Num despacho, a juíza presidente justificou a decisão com os motivos invocados por uma mandatária, além de que, ainda que o julgamento começasse não terminaria, dado não ser possível a inquirição de uma ofendida, por as autoridades de um país estrangeiro não terem disponibilidade à data de hoje.
Segundo o despacho de acusação, a que a agência Lusa teve acesso, no verão de 2017 ou 2018, na Marinha Grande, quando uma menor, à data com 8 ou 9 anos, se encontrava em casa de familiares, uma das quais era companheira do arguido, este, que também aí morava, dirigiu-se ao quarto onde aquela estava.

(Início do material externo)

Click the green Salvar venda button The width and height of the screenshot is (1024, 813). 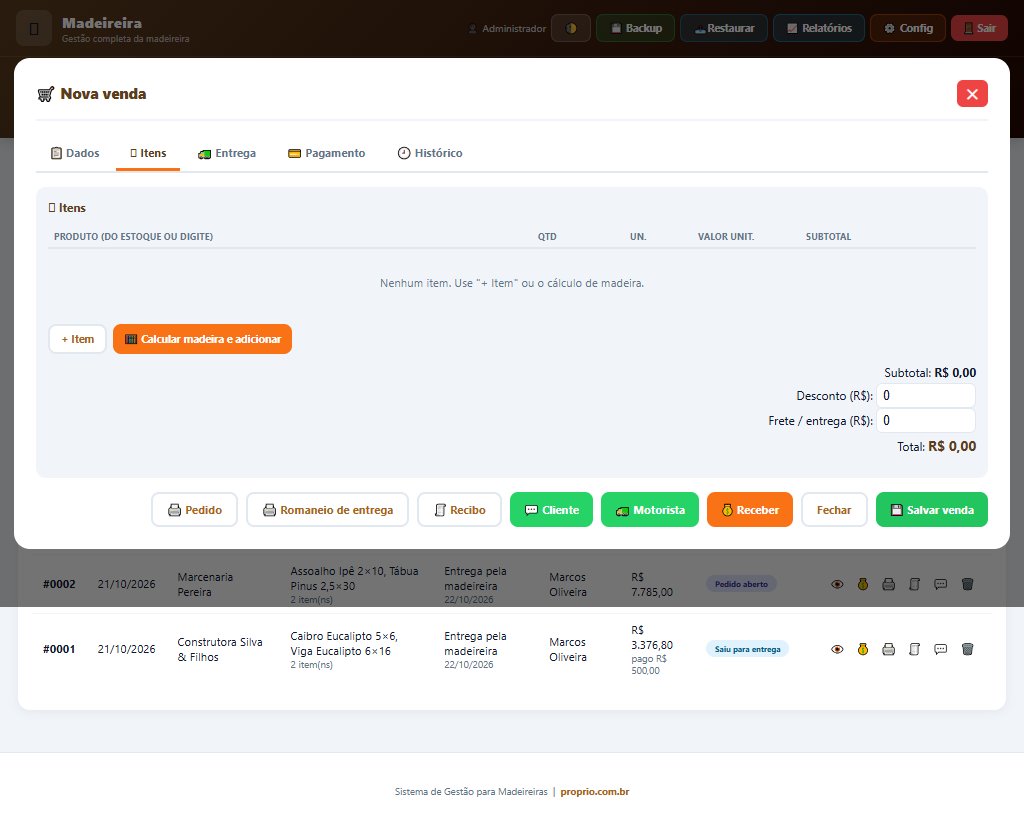coord(931,510)

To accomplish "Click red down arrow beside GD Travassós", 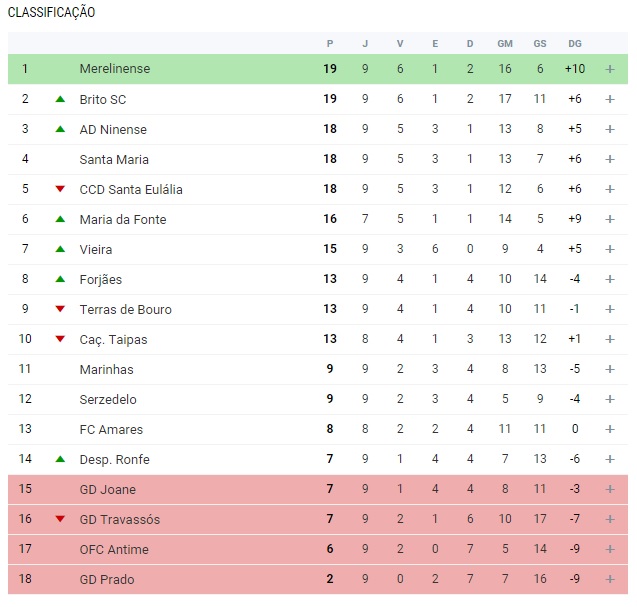I will tap(60, 518).
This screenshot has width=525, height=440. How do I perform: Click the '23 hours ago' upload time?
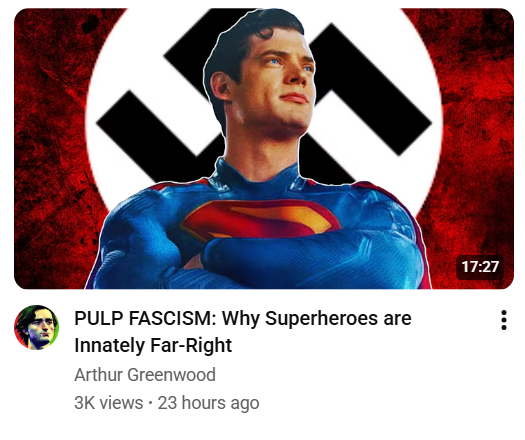(208, 402)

Então, o suspeito, de 35 anos, estrangeiro e atualmente em prisão domiciliária, tirou diversas fotografias com o telemóvel à zona genital da menor, tendo ainda tocado na sua vagina.
Uma segunda situação, no concelho de Leiria, ocorreu após o homem ter iniciado um relacionamento amoroso, em 2021, com uma mulher com dois filhos menores, passando a residir na residência destes no ano seguinte.
O Ministério Público (MP) explicou que, “no âmbito da relação criada, era muitas vezes o arguido que ia buscar os menores à escola e ficava a tomar conta deles”, sendo que os cuidados incluíam dar banho e alimentá-los “como se de progenitor se tratasse”.
Em dezembro de 2021, quando o menino com 5 anos tomava banho, o acusado, com o telemóvel, “efetuou 13 fotografias com planos aproximados da região anal”, lê-se no despacho do MP.
Já entre julho e outubro de 2022, o homem fotografou e filmou a menor, então com 8 ou 9 anos de idade, nua e seminua, “em planos aproximados da sua zona genital (vaginal e anal) e nádegas”.
Entre outros pormenores apresentados pelo MP destaca-se um, quando o “arguido filmou-se a masturbar-se, a ejacular para uma taça com cereais e iogurte, e, ato contínuo, a dar essa taça, que continha o seu esperma, à menor, e a menor a comer o descrito conteúdo”.
No telemóvel do arguido foram encontrados “vários ficheiros de imagem, com as fotografias e vídeos mencionados” destas duas crianças, assim como mais 21 ficheiros, “sendo 13 fotografias e oito vídeos, envolvendo crianças, apresentando nudez total ou parcial e/ou exibição lasciva dos órgãos genitais, alvo de condutas de natureza sexual sobre si infligidas por adultos, e que incluem a prática de coito oral e relação de cópula vaginal”.
Segundo o MP, o homem arguido agiu com o propósito concretizado de utilizar estas crianças em fotografias e vídeos de cariz pornográfico, para “satisfazer os seus instintos libidinosos”, consciente de que ofendia a liberdade de determinação sexual e colocando em causa o normal desenvolvimento sexual daquelas.
Por outro lado, ignorou e desprezou “a liberdade e autodeterminação sexual das crianças retratadas” nos ficheiros constantes no telemóvel, “ciente de que tais condutas propiciam a exploração efetiva das crianças usadas para a realização das imagens em causa”, demonstrando “uma personalidade avessa ao Direito” e violando, de forma grave, “valores sociais dominantes e fundamentais da sociedade portuguesa”.
Além da condenação por 11 crimes de pornografia de menores, 10 dos quais agravados, e três de abuso sexual de crianças, dois dos quais também agravados, o arguido incorre nas penas acessórias de proibição do exercício de funções por crimes contra a autodeterminação e liberdade sexuais, de proibição de confiança de menores e inibição de responsabilidades parentais, assim como a expulsão do país.
O MP, em representação dos três menores, deduziu pedido de indemnização civil contra o arguido nunca inferiores a 10 mil euros para uma das menores, a sete mil euros para outra e três mil euros para o outro menor.
O julgamento, à porta fechada, deverá começar em outubro por um tribunal coletivo.